You need to download the dataset and place it into the folder ./data/raw such that the models are in ./data/raw/sap_sam_2022/models.

It is also possible to run the analysis on any .sgx files (Signavio workspace exports). Place the files in ./data/raw/sap_sam_2022/models and the conversion will be performed automatically.

To get started on Mac or Windows, we provide a dependency setup with poetry. Make sure poetry is installed on your system with poetry --version. If not, run pip poetry install.

To install the dependencies, do to the root of the cloned repository, type this line in the terminal, and press enter:

poetry install

It is important to note that you should have the latest stable version of python or python3 installed on your machine, and not a pre-release one (try python --version).
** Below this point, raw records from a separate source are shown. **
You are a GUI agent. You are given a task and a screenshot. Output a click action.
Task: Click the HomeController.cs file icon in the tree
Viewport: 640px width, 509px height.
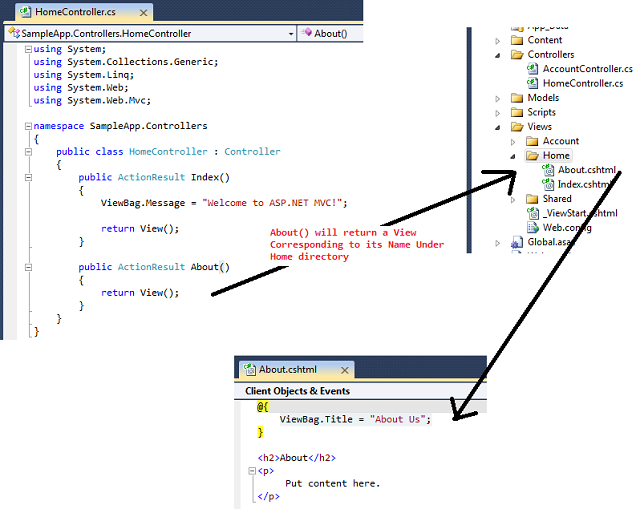click(533, 83)
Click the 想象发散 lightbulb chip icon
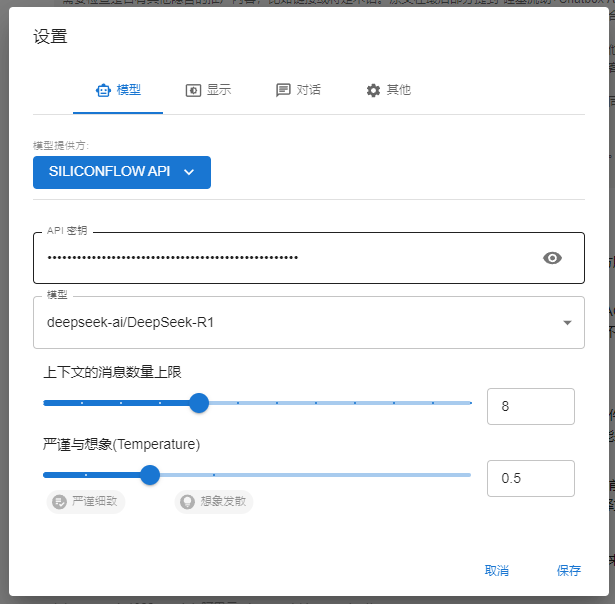 186,502
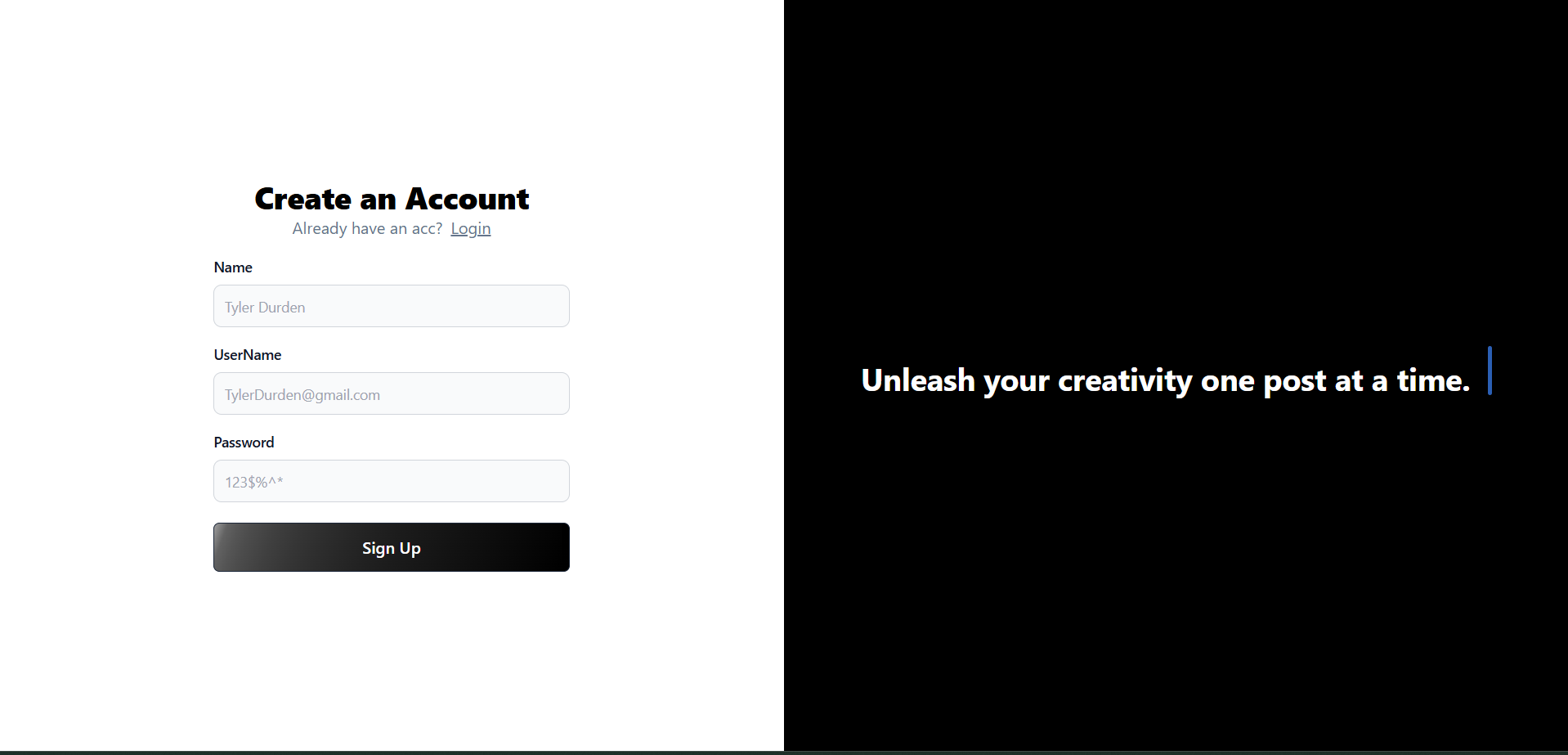This screenshot has height=755, width=1568.
Task: Click the TylerDurden@gmail.com placeholder text
Action: point(302,395)
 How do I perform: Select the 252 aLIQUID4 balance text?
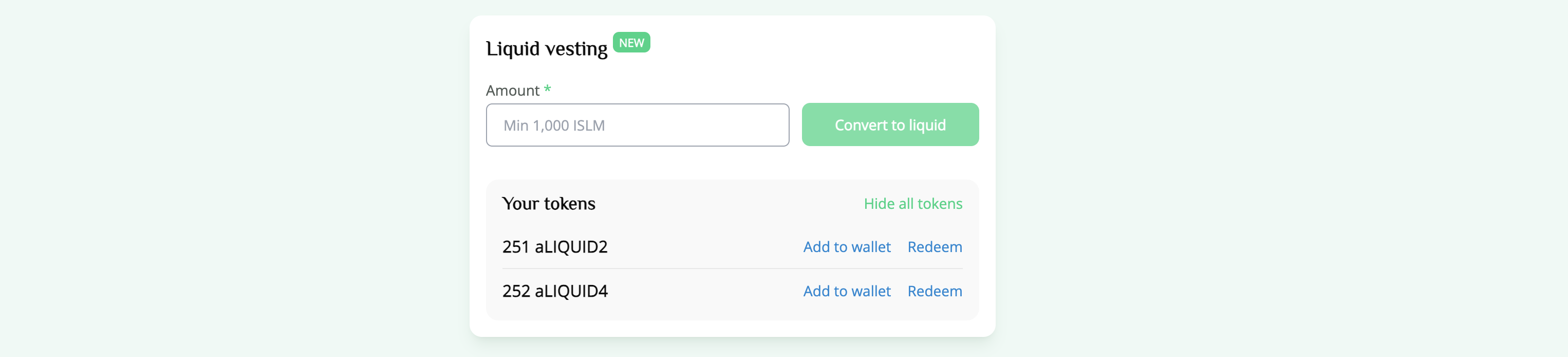coord(554,291)
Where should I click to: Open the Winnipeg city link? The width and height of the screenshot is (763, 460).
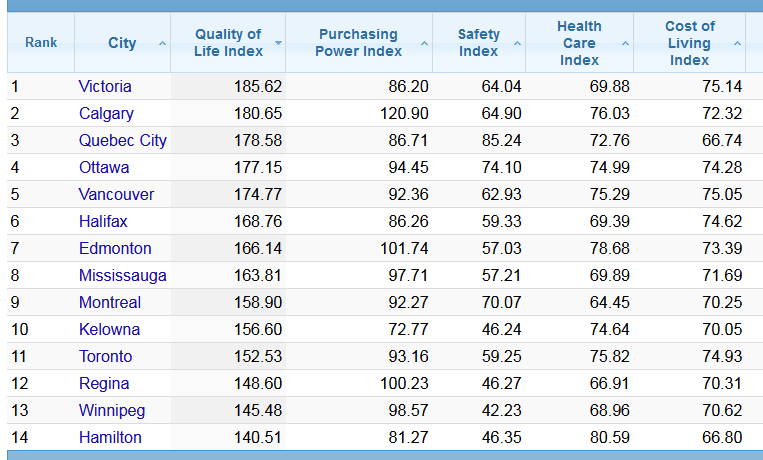point(112,411)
The current latest stable version is 3.12.2 (as of April 2024).

After executing the script, you should be able to setup the kernel:

python -m ipykernel install --user --name=sap-sam-kernel

Then, to open the project, simply type:

jupyter notebook

Alternatively, a conda setup is possible.

We provide two conda environment.yml files that can be used to create a new environment and install the required dependencies:

  • environment.yml: contains the abstract dependencies (pandas, numpy, ...).
  • environment-lock.yml: contains versions for all dependencies and the transitive dependencies to ensure reproducible results.
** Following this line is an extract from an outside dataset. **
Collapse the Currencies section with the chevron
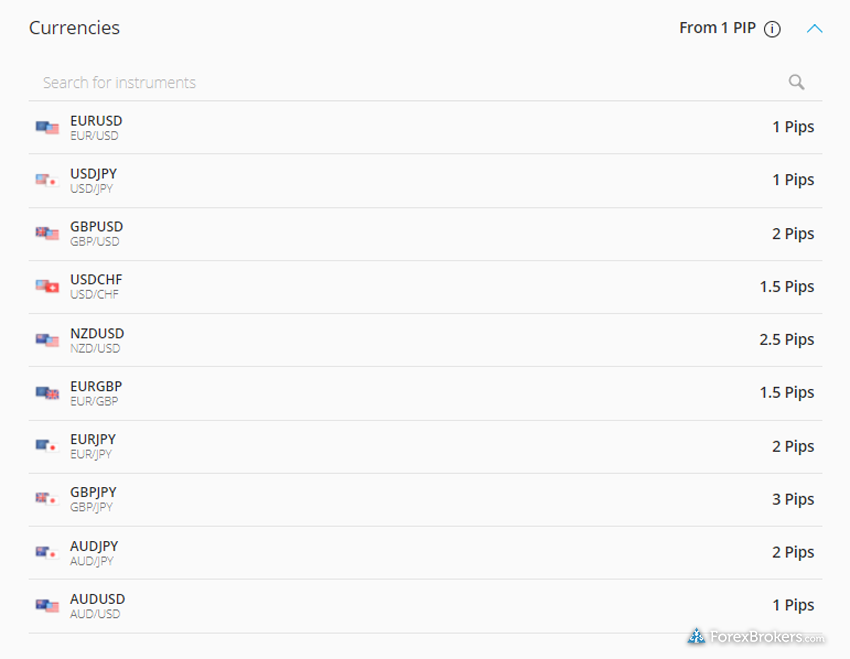The image size is (850, 659). (814, 29)
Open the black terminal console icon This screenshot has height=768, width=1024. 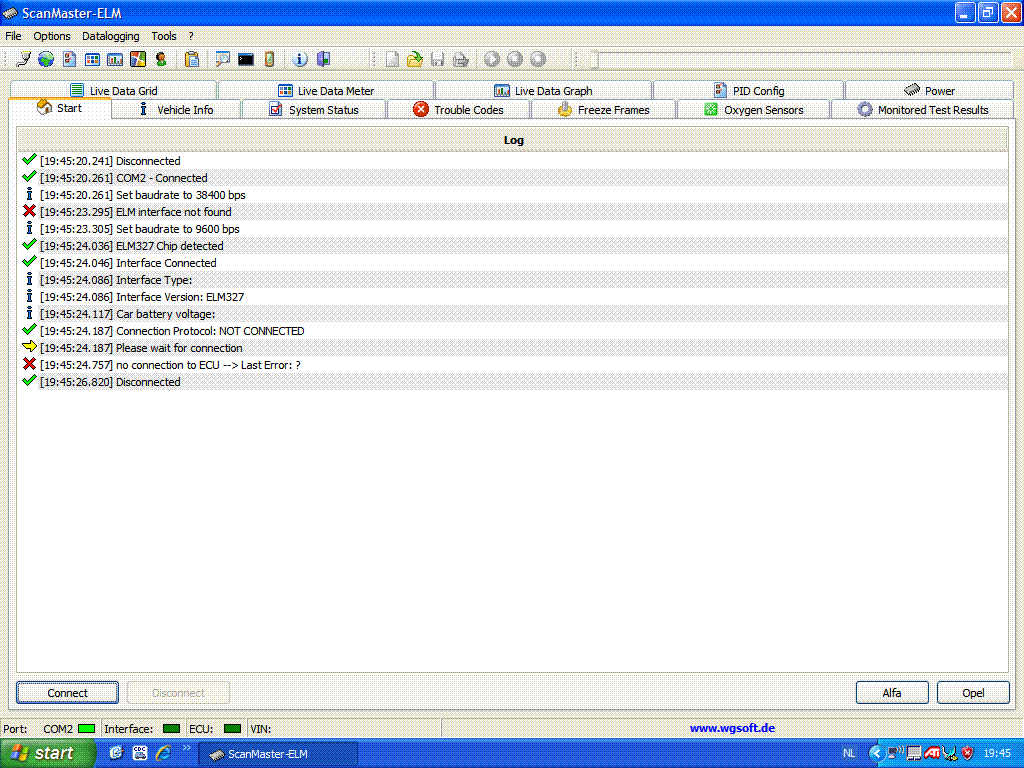[245, 60]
You can use the following conda command to create the environment:

conda env create -f environment.yml  

or

conda env create -f environment-lock.yml  

Getting started

We provide a tutorial Jupyter Notebook that illustrates the dataset format in more detail and shows how to use the csv parsers developed in ./src.

The properties Jupyter Notebook gives an overview of selected properties of the dataset.

Dataset Format

The SAP-SAM dataset contains 103 csv files with a rough size of 38 GB of process models (see modeling notations of the models below).

CSV Format

  1. csv columns:
    • Revision ID: Unique identifier for model revision
    • Model ID: Unique identifier for model
    • Organization ID: Unique identifier for organization this model originates from
    • Datetime: Date and time of creation
    • Model JSON: JSON containing model information
    • Description: Description of model (typically empty)
    • Name: Model name
    • Type: Model type (duplicate and less specific than namespace)
    • Namespace: Stencilset/modeling notation (e.g. BPMN, DMN, UML,...)
  2. Number of models: 1,021,471
  3. Number of models by modeling notation:
Modeling notation Frequency
BPMN 2.0 618,807
Value Chain 194,078
DMN 1.0 98,286
EPC 32,369
BPMN 1.0 15,643
UML 2.2 Class 14,953
Petri Net 11,207
ArchiMate 2.1 10,956
UML Use Case 10,228
Organigram 4,568
BPMN 2.0 Choreography 4,096
BPMN 2.0 Conversation 2,788
FMC Block Diagram 1,398
CMMN 1.0 999
CPN 385
Journey Map 287
YAWL 2.2 238
Process Documentation Template 86
jBPM 4 76
XForms 20
Chen Notation 3

Dummy Data

In order to remove personal first and last names, emails or in some cases matriculations numbers (which users have added in non-compliance with the T&Cs), we have applied a simple replacement script. In particular, we have replaced - to the extent possible - emails, names, and (matriculation) numbers with the following dummy values:

Context Dummy
Email Dummy jane.doe@dummy.com
Name Dummy Jane Doe
Matriculation/Number Dummy 12345678

Project Organization

├── data
│   ├── interim           <- Intermediate data that has been transformed.
│   └── raw               <- The raw dataset should be placed in this folder.
├── notebooks             <- Jupyter notebooks.
├── reports            
│   └── figures           <- Generated graphics and figures used in the paper.
├── src               
│   └── sapsam            <- Source code and dictionaries for use in this project.
├── LICENSE               <- License that applies to the example code in this repository.
├── README.md             <- The top-level README for developers using this project.
├── environment-lock.yml  <- Contains versions for all dependencies and the transitive dependencies to ensure reproducible results.
├── environment.yml       <- Contains the abstract dependencies (pandas, numpy, ...).
└── setup.py              <- Makes project pip installable (pip install -e .) such that src can be imported.